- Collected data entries
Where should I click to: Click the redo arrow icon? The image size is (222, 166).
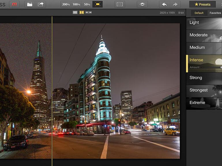175,4
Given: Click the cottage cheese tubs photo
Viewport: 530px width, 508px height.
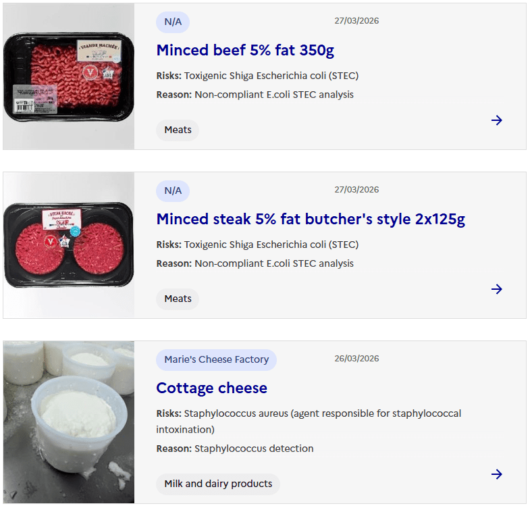Looking at the screenshot, I should coord(69,422).
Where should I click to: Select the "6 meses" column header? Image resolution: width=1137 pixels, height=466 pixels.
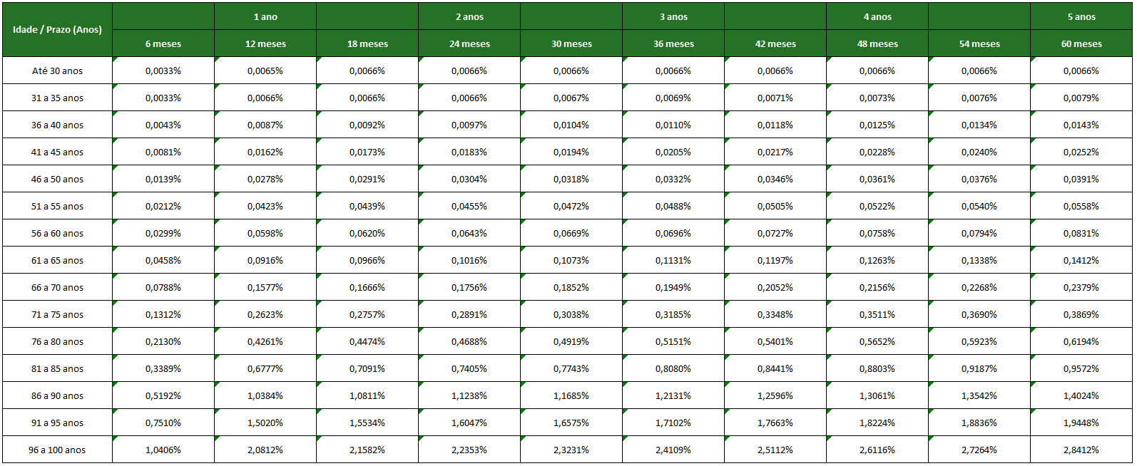pos(163,44)
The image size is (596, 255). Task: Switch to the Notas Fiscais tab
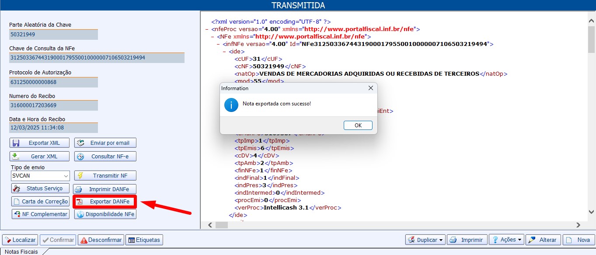[21, 252]
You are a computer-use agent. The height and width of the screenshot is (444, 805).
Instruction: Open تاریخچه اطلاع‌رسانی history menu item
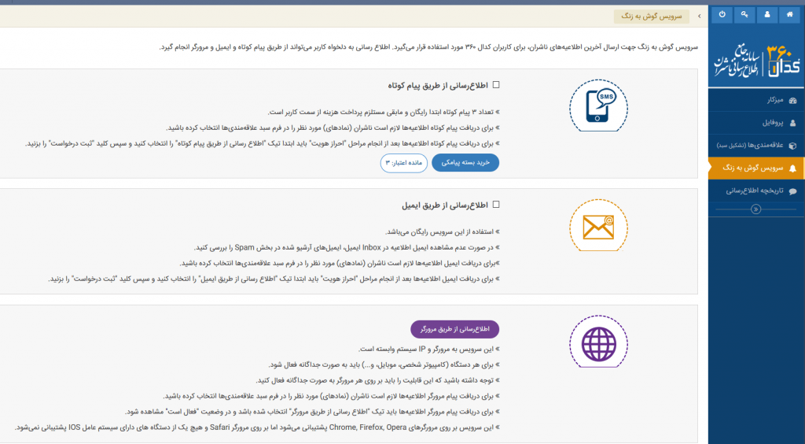pyautogui.click(x=756, y=191)
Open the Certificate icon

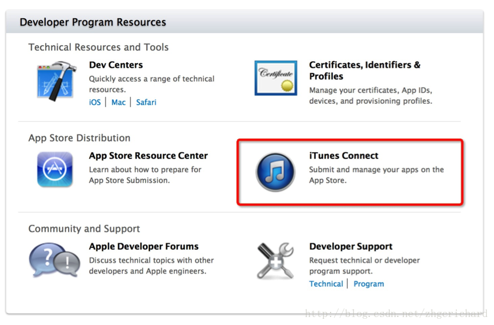point(276,78)
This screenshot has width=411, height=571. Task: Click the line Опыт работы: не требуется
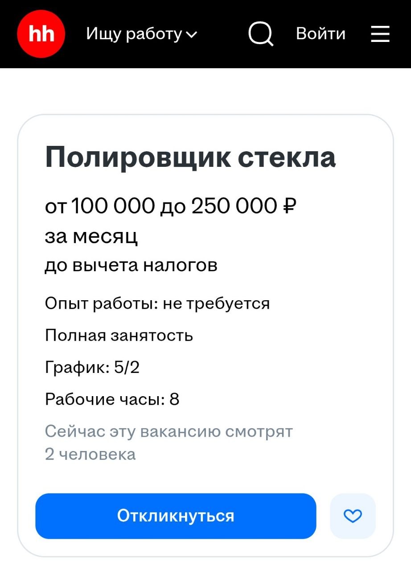(x=157, y=303)
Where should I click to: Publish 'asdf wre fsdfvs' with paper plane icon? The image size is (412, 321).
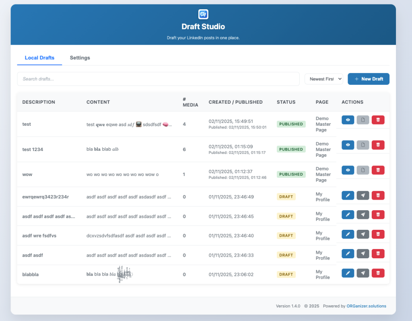pyautogui.click(x=363, y=234)
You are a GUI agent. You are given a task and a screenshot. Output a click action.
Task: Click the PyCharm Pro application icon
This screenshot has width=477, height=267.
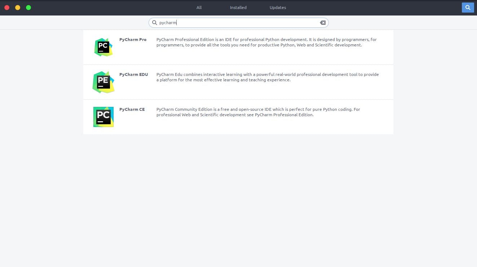[103, 47]
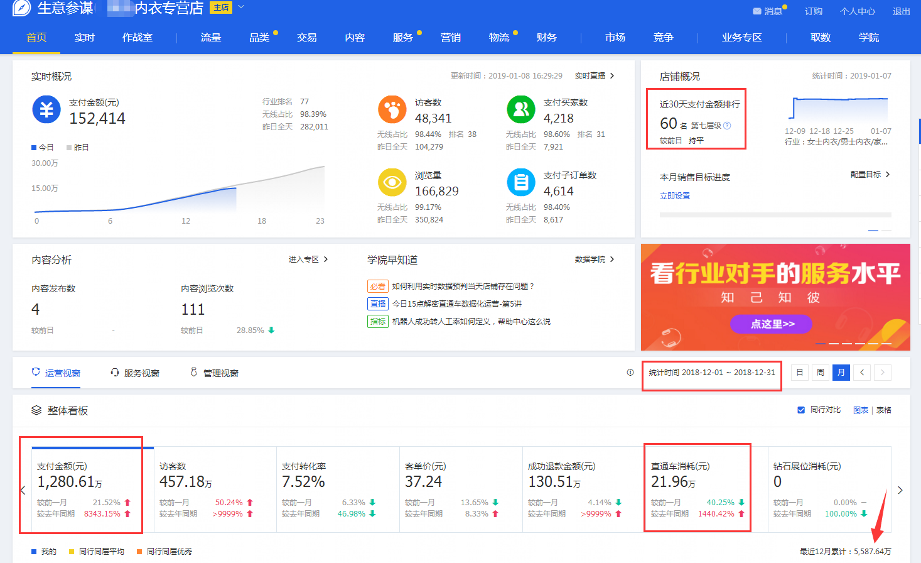Go to previous month with left chevron

coord(862,373)
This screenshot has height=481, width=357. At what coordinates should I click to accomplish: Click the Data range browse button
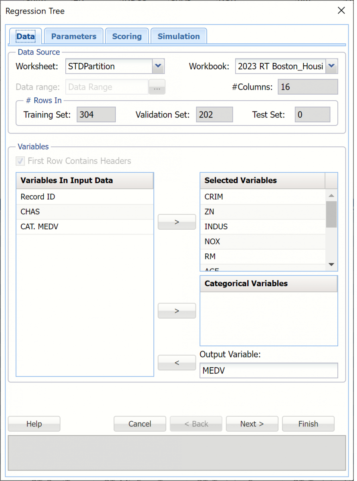(157, 87)
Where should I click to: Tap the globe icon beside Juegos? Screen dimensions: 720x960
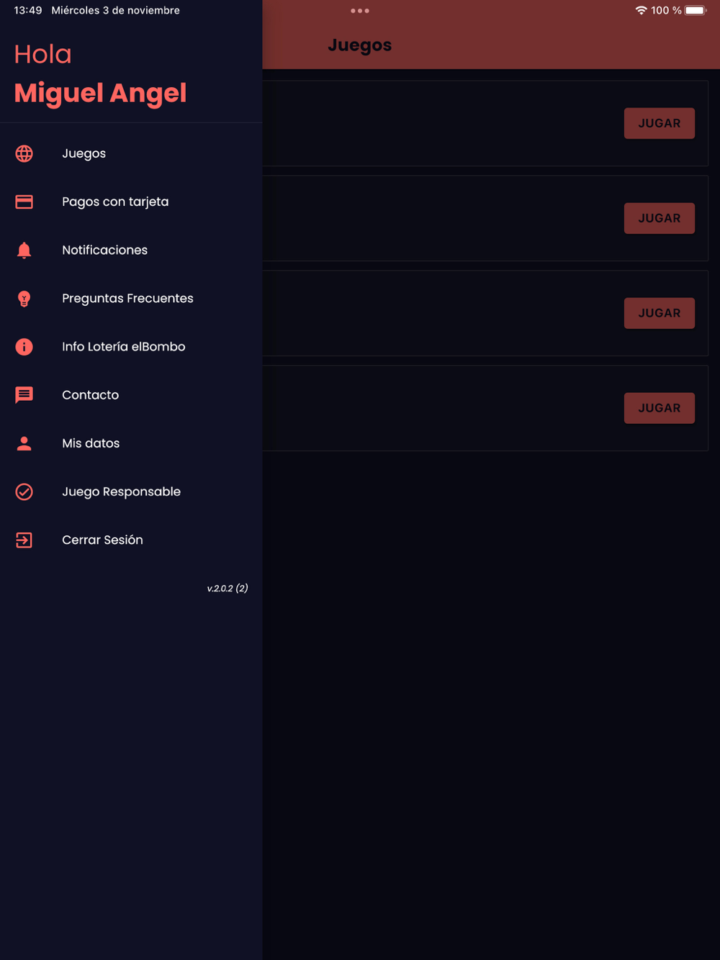[24, 153]
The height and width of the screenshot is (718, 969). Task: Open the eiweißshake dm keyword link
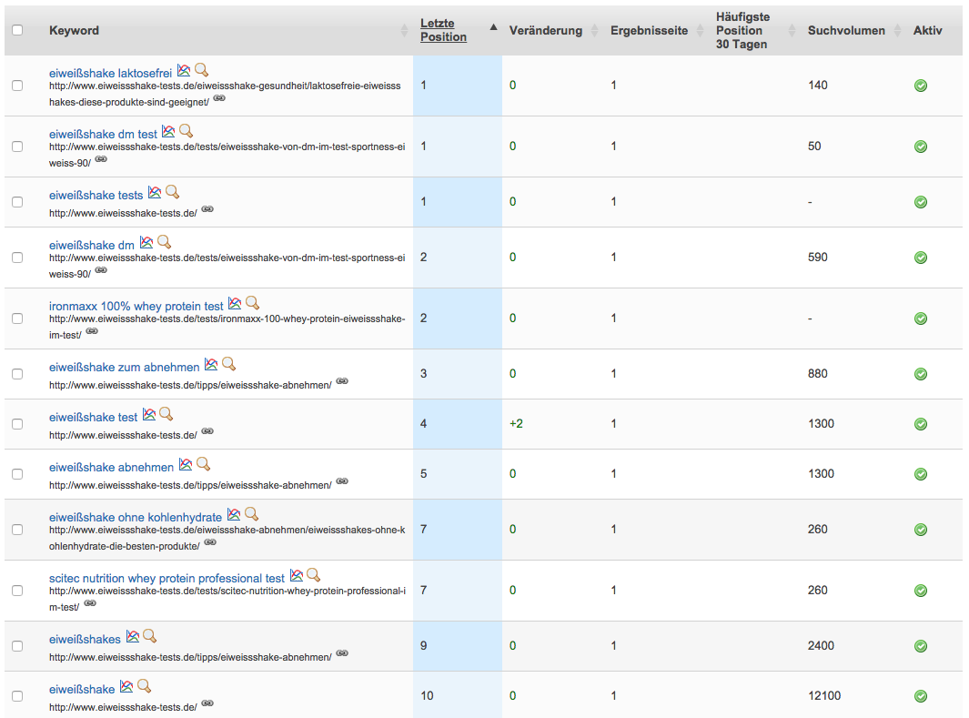click(92, 245)
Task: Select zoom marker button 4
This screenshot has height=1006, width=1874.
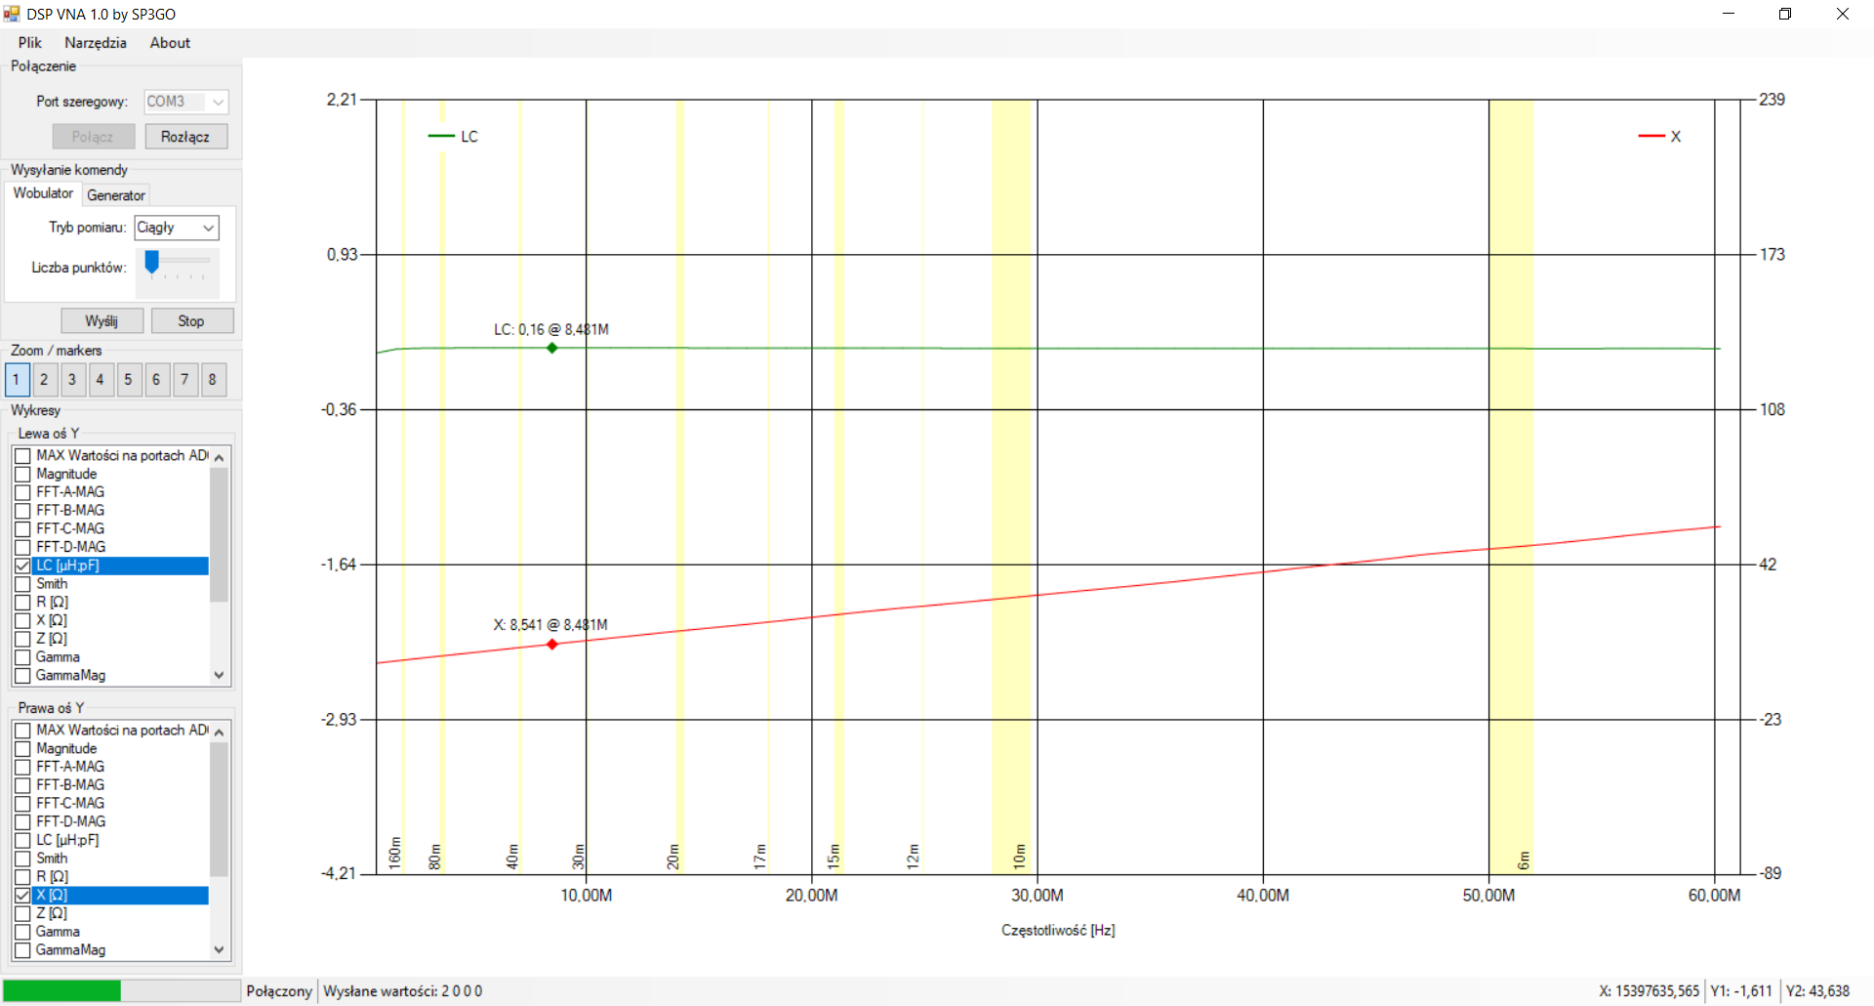Action: pyautogui.click(x=101, y=380)
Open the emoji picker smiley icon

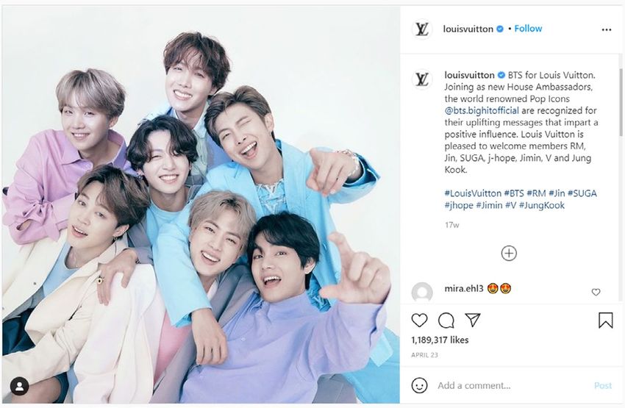point(419,385)
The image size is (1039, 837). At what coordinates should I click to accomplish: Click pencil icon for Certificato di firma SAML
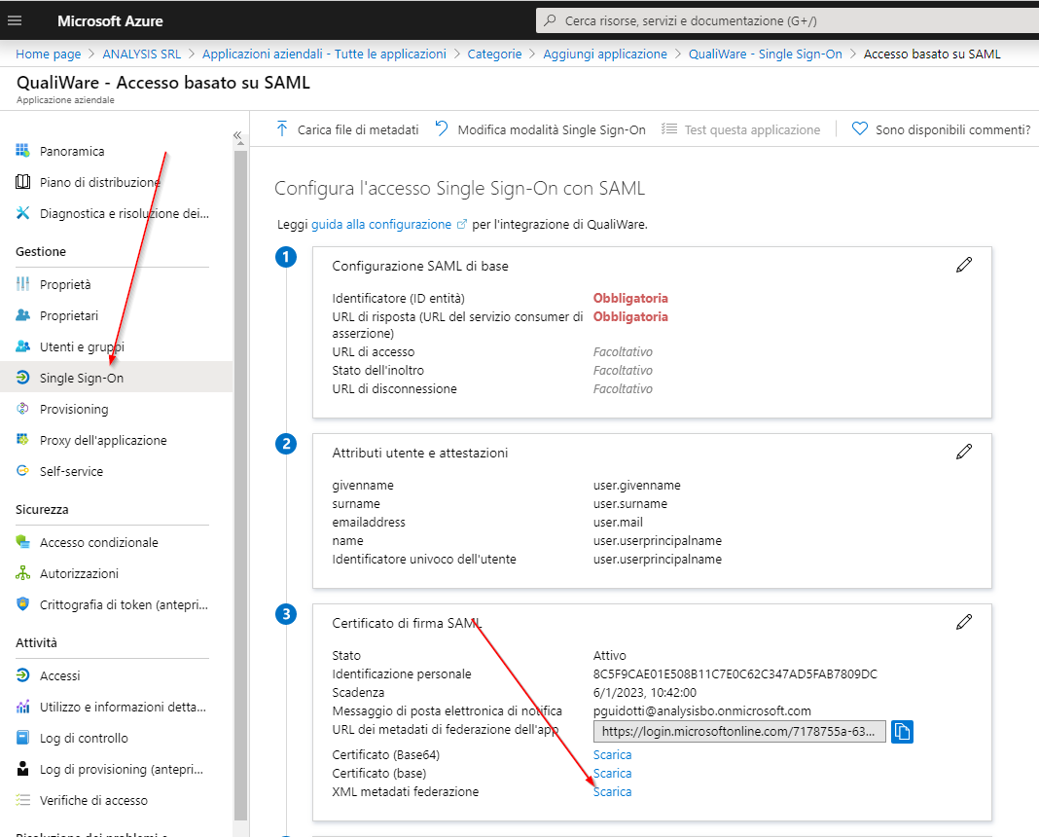coord(964,621)
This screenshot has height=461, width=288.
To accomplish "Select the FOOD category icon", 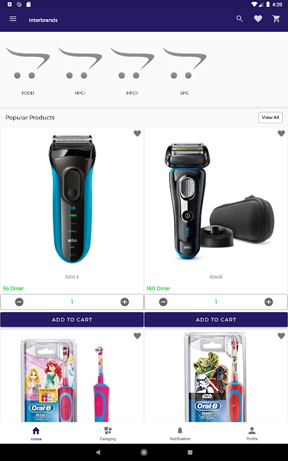I will click(x=28, y=63).
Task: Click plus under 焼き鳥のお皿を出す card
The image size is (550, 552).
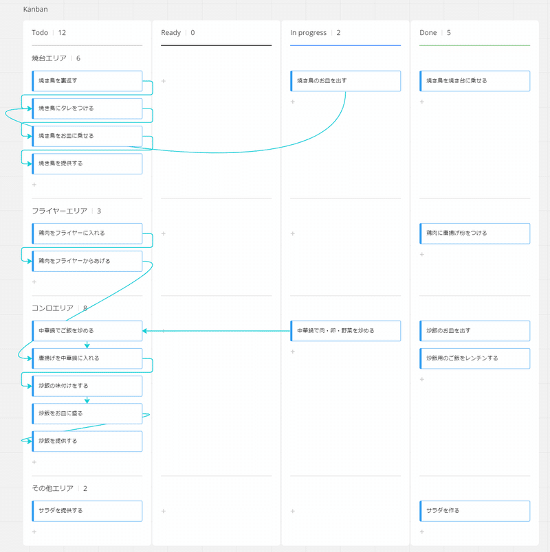Action: click(x=293, y=102)
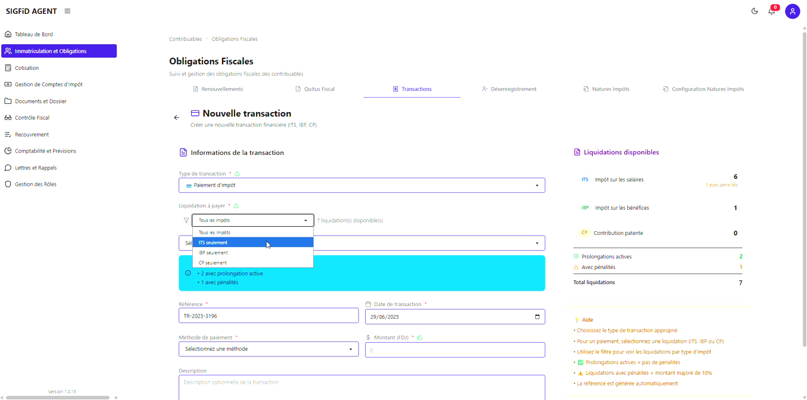The height and width of the screenshot is (400, 807).
Task: Click the filter funnel icon
Action: click(x=186, y=220)
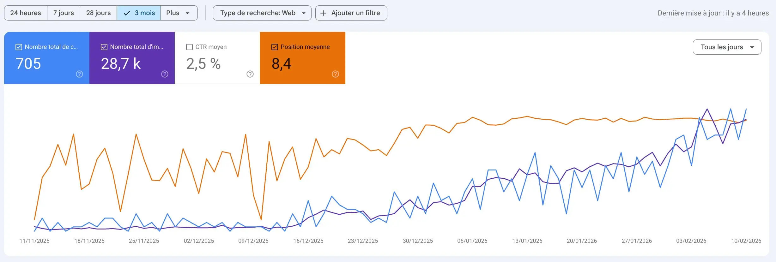This screenshot has width=776, height=262.
Task: Select the 7 jours period
Action: coord(64,13)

- Requirement
Give only the number of lines in the entries that contain "agent".

- Response box
2